:: Text ::
——————————
Blind Date Party

Band
Callahan, Bill & Bonnie ‘Prince’ Billy
Format
2 LP
Jahr
2021
Label
Drag City
Kennung
DC 803
Zusatz
Klappcover, 24-seitiges Heft

Krischan am

Die zwei Billys. Könnte ich mal wieder reinhören. Wenn sie schon so schön zusammenfinden. Und auch noch einen Riesenstrauß an weiteren Musikern einladen, um alte Gassenhauer zu covern. Und die Kritiken waren auch gut. Mal wieder was anderes, aber nicht gleich was ganz anderes. Genau richtig für mich alten Sack sozusagen.

Hab ich gedacht. Und dann isses wirklich eine ganz schöne Umstellung. Sanft schmeichelnde Musik ganz ohne Dissonanzen und Krachschlägerei und Aneckenwollen. Mit den zwei so schön unterschiedlichen Stimmen, einer jammerig feminin im Tenor, der andere männlich knarzend im Bariton. Mal singt der eine, dann spricht der andere, dann wieder beide oder noch ein ganz anderer. Dazu sacht schaukelnde Begleitmusik, die ganz im Hintergrund bleibt. Bisschen langweilig vielleicht, hm? Ach so, Cat Stevens.
——————————
:: Arbeitsanweisungen ::
1: Übertrage die Einträge von der Zeile mit „Task: Select the“ bis zur Zeile mit „Action: pyautogui.click(x=56, y=240)“ (beide eingeschlossen) in eine zweispaltige CSV mit den Spalten „Eingabe“ und „Ausgabe“. Gib je Eintrag eine Zeile mit seinem Text und seiner Antwort aus, jeweils in einem Feld in Anführungszeichen, mit Leerzeichen statt Zeilenumbrüchen und ohne die Bilder.
2: Führe die Plattenbesprechung zu „Blind Date Party“ im Anschluss an ihren letzten Satz weiter.

:: Bereitgestellte Einträge ::
——————————
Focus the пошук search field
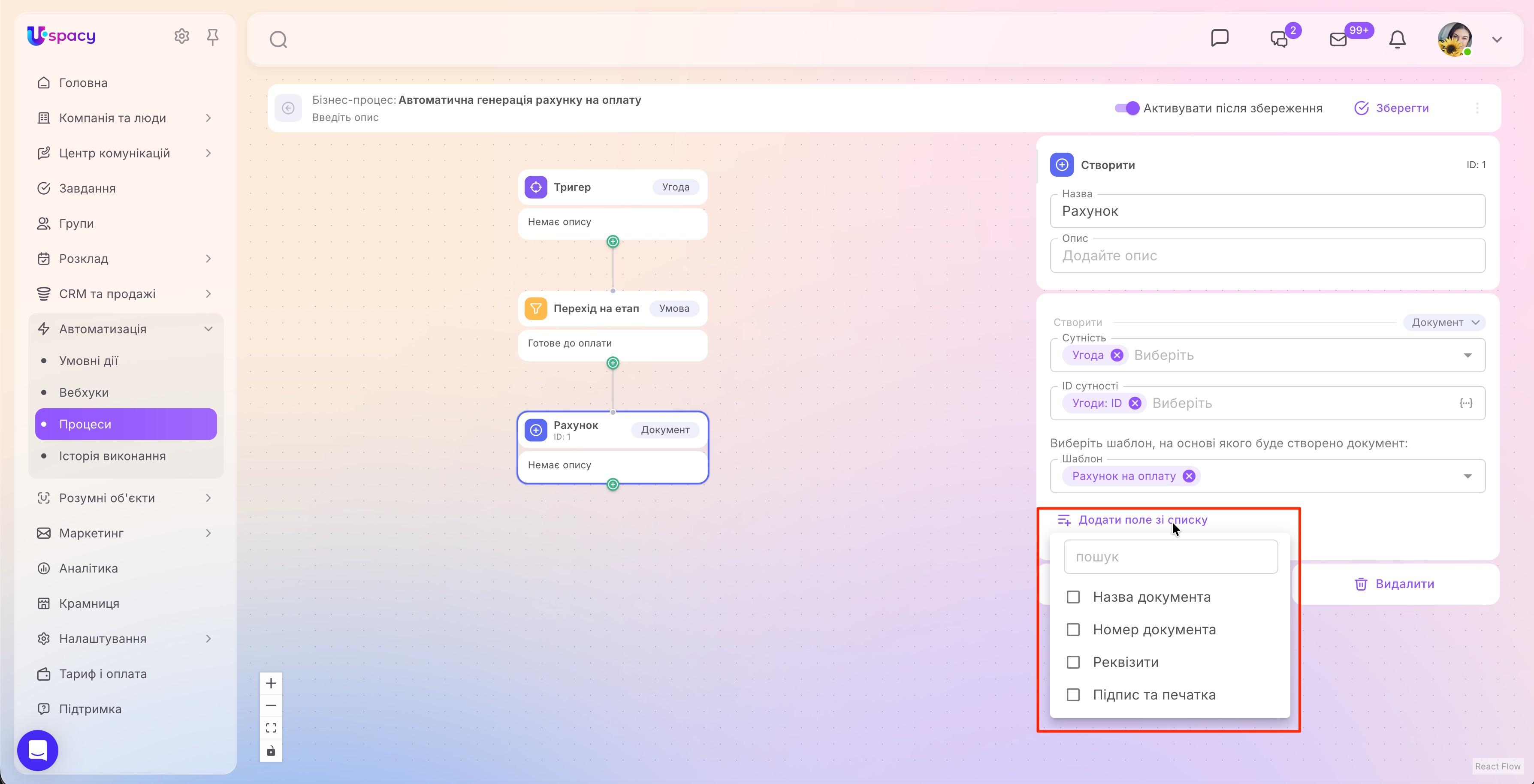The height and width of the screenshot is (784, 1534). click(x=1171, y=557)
——————————
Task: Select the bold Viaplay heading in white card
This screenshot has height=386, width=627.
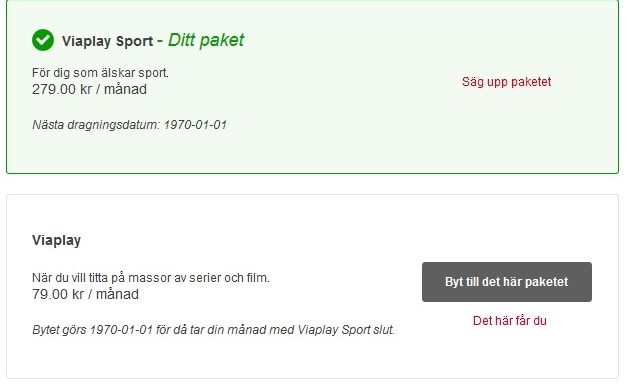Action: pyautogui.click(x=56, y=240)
——————————
:: Antworten je Aufgabe ::
1:
Eingabe,Ausgabe
"Task: Select the bold Viaplay heading in white card This screenshot has height=386, width=627.","Action: pyautogui.click(x=56, y=240)"

2:
Aber schon beim zweiten Song wirds deutlich interessanter, die Begleitung leicht elektronisch und vor allem viel perkussiver und der parallele Gesang der beiden Stimmen ein bisschen exaltiert. Sowas will ich hören. Aber siehste, da ist ja auch Matt Sweeney dabei. Und der dritte ist dann so ein countrylastiger, sich mühsam dahinschleppender Langeweile-Song, wie man ihn so ähnlich von den alten Will-Oldham-Sachen auch schon kennt. Und wer ist als Gast dabei? Alasdair Roberts.

Weiter gehts mit einem gemütlich säuselnden Smog-Song. Feine Sache manchmal. (Ich versuch ja seit geraumer Zeit, eine der mittelalten Smog-Platte mitzubestellen, aber nie sind die vorrätig.) Dann wummst es auf einmal kurz, und es geht etwas elektronischer weiter. Echo auf der Gitarre und spielerische Synthesizer-Eier-Töne. Kann man machen, aber doch nicht so albern diskopoppig so wie im Refrain! Igitt. Warum? Einfach so? Ohne zu überlegen? Na gut. Danach wirds nach einem ruhigen Einstieg glatt ein bisschen rockig, so mit angezerrten Gitarren hinter der Akustik-Klampfe und Riffs und richtigem Schlagzeug. Und fast schon an Heavy Metal erinnerndem Gejodel, ist ja putzig. Aber tatsächlich ein Bill-Callahan-Song, und kein Cover.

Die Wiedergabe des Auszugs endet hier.